Finally the age rating system for games will be legally enforceable, with penalties given to shops for selling rated games to under-age customers similar to those given for selling Alcohol or Cigarettes to minors. Read on to what’s actually changing.
Currently games are rated by PEGI, but those containing mature content must also go through the BBFC. From July 30th this year, the BBFC will be cut out and PEGI will become the only board rating games in the UK.
This not only means that the PEGI age rating system is legally enforceable, but it also makes it a little easier for parents and children to see that ratings in one simple manor. UKIE hope this will also clamp down on young children playing 18 rated games.
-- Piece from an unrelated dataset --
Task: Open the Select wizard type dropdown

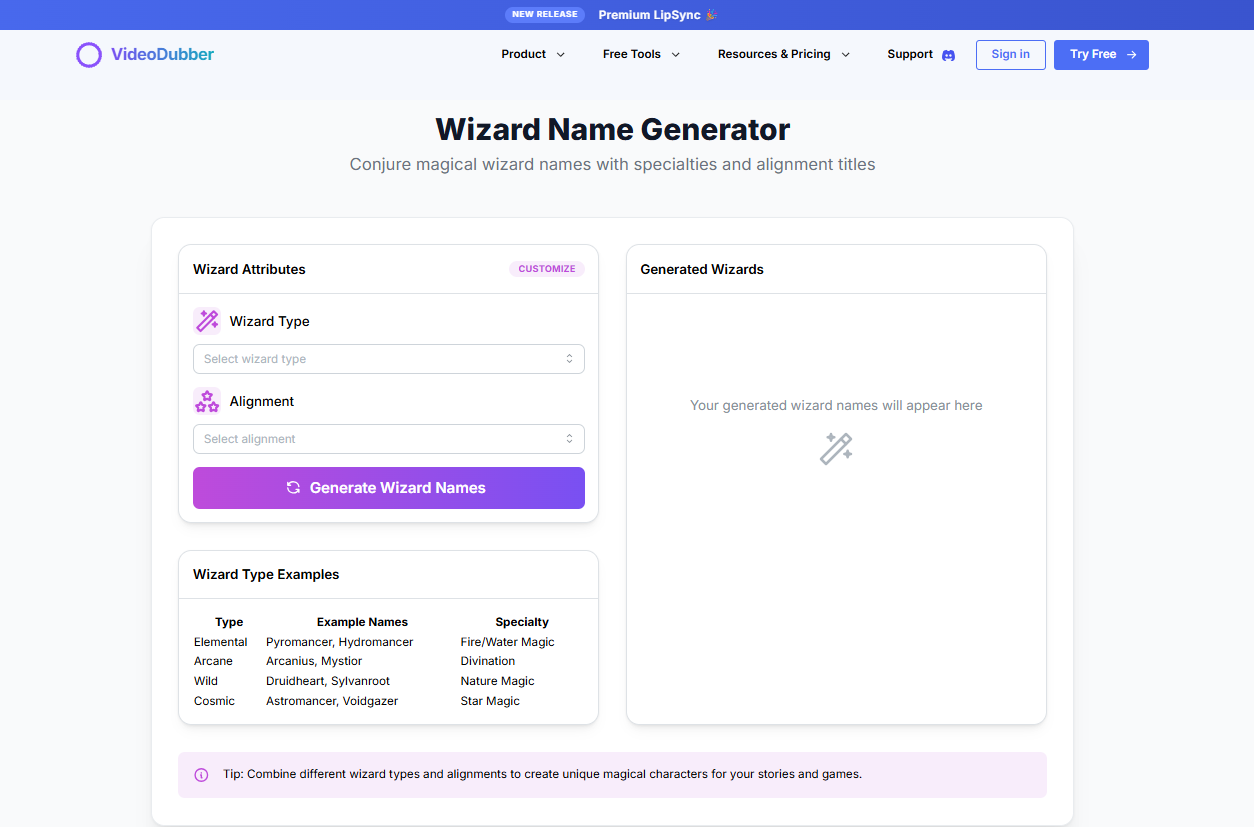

Jo Twist CEO of UKIE says “We Welcome the news from the government that July 30th is now looking the likely date for the implementation of PEGI as the single age rating system for video games in the UK.
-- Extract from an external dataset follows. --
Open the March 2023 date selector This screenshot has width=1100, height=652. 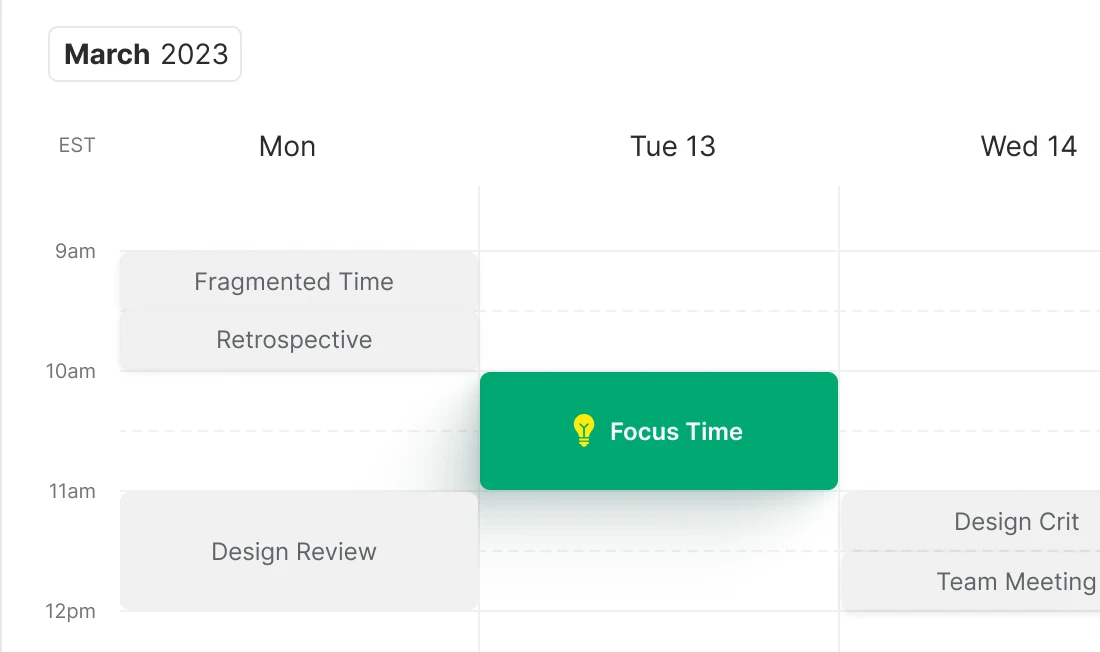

“To prepare for the transition to the new system, we’ve already held PEGI briefing sessions to make sure that the industry is clear about what these changes will mean for them.
“We very much believe that the sole adaptation of PEGI will provide clear and consistent direction on age ratings for parents and will be a vital tool in helping them understand the types of games that their children should be playing.”
However, UKIE still thinks that the launch is still “subject to Parliamentary scrutiny and therefore open to possible small delays.”
This can only be good for the industry, putting it on par with DVD’s and even Alcohol. Heck, it will even keep Jack Thompson, anti-video-game activist (particularly against violence and sex in video games), quiet; and I think we all want that.